◆ Extracted data:
--

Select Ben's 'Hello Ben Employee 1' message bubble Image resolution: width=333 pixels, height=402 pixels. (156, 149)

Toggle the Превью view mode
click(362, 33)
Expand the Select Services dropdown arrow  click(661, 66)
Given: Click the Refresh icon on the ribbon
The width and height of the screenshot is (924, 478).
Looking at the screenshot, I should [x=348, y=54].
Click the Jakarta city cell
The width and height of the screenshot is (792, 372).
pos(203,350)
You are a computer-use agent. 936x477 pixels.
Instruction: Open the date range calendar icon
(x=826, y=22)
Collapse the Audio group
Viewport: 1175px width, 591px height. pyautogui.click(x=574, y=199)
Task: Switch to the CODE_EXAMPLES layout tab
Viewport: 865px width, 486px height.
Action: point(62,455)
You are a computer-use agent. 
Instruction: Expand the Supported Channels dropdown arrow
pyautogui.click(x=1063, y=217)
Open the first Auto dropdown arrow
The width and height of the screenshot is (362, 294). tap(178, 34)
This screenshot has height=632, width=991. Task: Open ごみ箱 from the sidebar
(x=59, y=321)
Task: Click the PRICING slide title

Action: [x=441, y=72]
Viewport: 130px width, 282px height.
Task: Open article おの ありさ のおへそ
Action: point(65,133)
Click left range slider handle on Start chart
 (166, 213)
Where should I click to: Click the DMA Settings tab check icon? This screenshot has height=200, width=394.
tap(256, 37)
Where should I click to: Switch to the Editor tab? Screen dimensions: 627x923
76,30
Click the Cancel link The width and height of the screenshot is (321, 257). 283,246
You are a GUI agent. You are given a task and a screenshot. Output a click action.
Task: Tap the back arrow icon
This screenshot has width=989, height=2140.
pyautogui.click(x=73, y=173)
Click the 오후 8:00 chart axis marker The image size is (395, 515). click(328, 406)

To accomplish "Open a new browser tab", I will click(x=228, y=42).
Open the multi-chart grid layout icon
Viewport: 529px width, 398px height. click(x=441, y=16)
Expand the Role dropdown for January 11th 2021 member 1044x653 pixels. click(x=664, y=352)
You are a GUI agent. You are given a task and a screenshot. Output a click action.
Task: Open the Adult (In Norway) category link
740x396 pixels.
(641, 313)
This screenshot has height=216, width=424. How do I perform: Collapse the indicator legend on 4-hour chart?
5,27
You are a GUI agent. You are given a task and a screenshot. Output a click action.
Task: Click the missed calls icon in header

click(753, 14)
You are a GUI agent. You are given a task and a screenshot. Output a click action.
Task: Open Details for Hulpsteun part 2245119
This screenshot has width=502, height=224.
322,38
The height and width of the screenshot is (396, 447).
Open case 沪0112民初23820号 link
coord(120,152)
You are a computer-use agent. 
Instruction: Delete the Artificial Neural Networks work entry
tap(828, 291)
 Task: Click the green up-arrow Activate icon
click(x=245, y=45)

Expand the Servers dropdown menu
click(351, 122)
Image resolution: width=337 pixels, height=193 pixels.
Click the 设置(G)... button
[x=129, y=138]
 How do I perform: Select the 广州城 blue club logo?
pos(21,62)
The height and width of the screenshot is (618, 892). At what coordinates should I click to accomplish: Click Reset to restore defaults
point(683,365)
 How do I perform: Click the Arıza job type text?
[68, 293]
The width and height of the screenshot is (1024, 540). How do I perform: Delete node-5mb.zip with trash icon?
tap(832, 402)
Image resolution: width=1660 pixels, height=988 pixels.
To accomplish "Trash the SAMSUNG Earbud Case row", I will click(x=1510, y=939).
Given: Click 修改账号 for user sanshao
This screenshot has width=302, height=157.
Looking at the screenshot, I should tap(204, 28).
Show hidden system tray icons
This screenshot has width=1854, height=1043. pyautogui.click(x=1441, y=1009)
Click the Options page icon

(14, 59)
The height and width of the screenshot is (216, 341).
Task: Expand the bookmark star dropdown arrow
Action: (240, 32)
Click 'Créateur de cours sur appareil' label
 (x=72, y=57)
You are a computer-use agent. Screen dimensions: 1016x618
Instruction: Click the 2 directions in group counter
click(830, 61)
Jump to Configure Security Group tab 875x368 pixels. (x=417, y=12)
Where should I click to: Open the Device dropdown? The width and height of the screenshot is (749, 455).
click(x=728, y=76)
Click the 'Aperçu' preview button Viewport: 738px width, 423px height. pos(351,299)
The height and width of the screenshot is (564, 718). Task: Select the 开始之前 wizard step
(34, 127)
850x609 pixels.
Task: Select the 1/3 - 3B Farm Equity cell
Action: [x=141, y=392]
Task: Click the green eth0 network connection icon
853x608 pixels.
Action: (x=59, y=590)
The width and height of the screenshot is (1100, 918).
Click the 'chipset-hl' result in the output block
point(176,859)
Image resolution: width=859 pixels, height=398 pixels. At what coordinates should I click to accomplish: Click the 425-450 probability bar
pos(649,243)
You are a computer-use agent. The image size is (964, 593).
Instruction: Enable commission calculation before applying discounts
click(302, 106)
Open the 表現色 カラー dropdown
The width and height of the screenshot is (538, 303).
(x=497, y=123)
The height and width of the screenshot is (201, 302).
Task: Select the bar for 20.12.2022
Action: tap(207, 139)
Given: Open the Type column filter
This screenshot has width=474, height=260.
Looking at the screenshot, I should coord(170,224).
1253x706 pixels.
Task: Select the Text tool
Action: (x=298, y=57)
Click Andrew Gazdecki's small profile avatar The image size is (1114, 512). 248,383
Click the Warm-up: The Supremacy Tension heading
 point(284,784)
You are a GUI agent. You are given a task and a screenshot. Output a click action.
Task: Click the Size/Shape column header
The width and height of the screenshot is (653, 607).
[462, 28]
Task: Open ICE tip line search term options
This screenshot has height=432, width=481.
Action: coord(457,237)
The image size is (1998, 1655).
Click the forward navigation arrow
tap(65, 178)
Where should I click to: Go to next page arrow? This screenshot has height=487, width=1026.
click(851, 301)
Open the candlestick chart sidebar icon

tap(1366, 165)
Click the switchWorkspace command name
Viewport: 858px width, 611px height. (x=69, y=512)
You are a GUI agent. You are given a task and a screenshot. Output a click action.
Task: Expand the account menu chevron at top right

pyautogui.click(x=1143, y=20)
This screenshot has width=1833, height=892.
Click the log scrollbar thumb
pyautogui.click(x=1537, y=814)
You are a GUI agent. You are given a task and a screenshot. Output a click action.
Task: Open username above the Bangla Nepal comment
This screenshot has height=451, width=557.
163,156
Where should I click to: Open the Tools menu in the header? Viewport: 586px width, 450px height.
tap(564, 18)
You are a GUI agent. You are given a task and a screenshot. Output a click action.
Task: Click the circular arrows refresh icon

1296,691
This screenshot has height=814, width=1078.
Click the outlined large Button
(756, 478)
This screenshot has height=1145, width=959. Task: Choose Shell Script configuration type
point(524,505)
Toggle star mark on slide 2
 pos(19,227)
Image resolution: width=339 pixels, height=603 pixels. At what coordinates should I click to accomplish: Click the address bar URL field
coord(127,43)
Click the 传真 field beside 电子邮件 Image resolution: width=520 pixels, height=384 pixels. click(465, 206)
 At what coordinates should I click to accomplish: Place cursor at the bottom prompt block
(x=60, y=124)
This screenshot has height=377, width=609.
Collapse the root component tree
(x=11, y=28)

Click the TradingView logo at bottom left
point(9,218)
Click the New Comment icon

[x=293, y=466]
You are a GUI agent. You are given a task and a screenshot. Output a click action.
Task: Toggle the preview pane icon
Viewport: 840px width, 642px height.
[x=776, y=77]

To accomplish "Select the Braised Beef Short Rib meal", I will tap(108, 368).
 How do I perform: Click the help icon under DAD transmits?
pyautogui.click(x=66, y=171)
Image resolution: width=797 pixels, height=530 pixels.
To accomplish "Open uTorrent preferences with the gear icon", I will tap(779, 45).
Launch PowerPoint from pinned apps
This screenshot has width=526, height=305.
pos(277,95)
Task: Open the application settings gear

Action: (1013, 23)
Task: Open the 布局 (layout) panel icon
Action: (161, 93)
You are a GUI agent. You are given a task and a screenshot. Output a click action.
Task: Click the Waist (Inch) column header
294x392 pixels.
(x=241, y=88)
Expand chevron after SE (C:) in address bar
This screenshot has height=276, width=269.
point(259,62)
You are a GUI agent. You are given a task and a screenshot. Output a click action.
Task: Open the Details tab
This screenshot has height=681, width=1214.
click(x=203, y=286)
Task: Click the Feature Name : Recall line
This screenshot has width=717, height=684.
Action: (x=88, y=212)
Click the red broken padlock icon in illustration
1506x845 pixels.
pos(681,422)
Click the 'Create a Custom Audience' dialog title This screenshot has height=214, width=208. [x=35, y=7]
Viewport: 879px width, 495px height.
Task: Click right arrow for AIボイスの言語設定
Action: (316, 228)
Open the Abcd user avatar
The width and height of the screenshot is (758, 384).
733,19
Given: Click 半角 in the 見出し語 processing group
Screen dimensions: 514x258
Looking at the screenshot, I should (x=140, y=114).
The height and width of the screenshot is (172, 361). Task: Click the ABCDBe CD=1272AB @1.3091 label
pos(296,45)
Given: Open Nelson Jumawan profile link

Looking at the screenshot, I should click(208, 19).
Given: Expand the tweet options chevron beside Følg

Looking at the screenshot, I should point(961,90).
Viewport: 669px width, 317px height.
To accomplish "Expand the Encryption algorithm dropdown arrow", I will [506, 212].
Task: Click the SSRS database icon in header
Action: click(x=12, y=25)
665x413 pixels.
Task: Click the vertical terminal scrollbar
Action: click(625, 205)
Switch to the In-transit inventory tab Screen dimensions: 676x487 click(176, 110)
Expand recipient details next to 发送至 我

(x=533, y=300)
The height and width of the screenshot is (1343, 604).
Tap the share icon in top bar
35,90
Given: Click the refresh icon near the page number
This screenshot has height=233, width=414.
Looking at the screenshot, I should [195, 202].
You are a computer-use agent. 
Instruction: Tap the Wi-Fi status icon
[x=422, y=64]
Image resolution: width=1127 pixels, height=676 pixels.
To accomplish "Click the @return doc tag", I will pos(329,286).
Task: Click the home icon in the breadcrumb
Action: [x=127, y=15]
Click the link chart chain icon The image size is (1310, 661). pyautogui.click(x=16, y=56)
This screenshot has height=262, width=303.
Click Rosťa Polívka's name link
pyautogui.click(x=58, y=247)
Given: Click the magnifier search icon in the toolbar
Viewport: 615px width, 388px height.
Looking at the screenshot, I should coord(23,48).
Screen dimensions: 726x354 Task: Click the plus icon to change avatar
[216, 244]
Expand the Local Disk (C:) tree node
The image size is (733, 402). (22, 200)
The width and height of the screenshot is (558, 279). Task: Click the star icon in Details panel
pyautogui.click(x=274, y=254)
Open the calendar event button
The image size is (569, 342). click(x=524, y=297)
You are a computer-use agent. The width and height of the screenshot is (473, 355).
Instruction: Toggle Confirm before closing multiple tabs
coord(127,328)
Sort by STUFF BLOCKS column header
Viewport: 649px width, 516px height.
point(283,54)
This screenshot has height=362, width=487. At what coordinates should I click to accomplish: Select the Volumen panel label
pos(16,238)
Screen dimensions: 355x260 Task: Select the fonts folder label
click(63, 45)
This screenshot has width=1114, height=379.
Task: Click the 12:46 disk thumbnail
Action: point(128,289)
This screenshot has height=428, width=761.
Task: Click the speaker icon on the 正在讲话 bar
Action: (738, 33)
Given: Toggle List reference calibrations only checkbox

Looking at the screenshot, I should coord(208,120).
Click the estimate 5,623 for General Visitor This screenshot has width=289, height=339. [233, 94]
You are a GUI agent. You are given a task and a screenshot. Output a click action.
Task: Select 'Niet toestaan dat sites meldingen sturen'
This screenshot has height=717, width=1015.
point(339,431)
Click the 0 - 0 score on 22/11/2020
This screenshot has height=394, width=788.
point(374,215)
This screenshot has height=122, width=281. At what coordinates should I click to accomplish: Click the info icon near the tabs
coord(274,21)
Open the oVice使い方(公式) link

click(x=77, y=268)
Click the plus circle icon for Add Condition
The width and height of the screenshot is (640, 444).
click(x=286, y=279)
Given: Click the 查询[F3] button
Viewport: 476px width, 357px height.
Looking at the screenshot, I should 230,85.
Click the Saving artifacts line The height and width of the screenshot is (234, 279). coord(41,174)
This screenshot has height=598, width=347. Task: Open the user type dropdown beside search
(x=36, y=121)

--

◆ Set exercise:
Copy the rows above word for word, beginning at the line that has "The image size is (1998, 1655)." and ending after the line that has "tap(564, 18)".

◆ Written solution:
The image size is (1998, 1655).
Click the forward navigation arrow
tap(65, 178)
Where should I click to: Go to next page arrow? This screenshot has height=487, width=1026.
click(851, 301)
Open the candlestick chart sidebar icon

tap(1366, 165)
Click the switchWorkspace command name
Viewport: 858px width, 611px height. (x=69, y=512)
You are a GUI agent. You are given a task and a screenshot. Output a click action.
Task: Expand the account menu chevron at top right

pyautogui.click(x=1143, y=20)
This screenshot has width=1833, height=892.
Click the log scrollbar thumb
pyautogui.click(x=1537, y=814)
You are a GUI agent. You are given a task and a screenshot. Output a click action.
Task: Open username above the Bangla Nepal comment
This screenshot has height=451, width=557.
163,156
Where should I click to: Open the Tools menu in the header? Viewport: 586px width, 450px height.
tap(564, 18)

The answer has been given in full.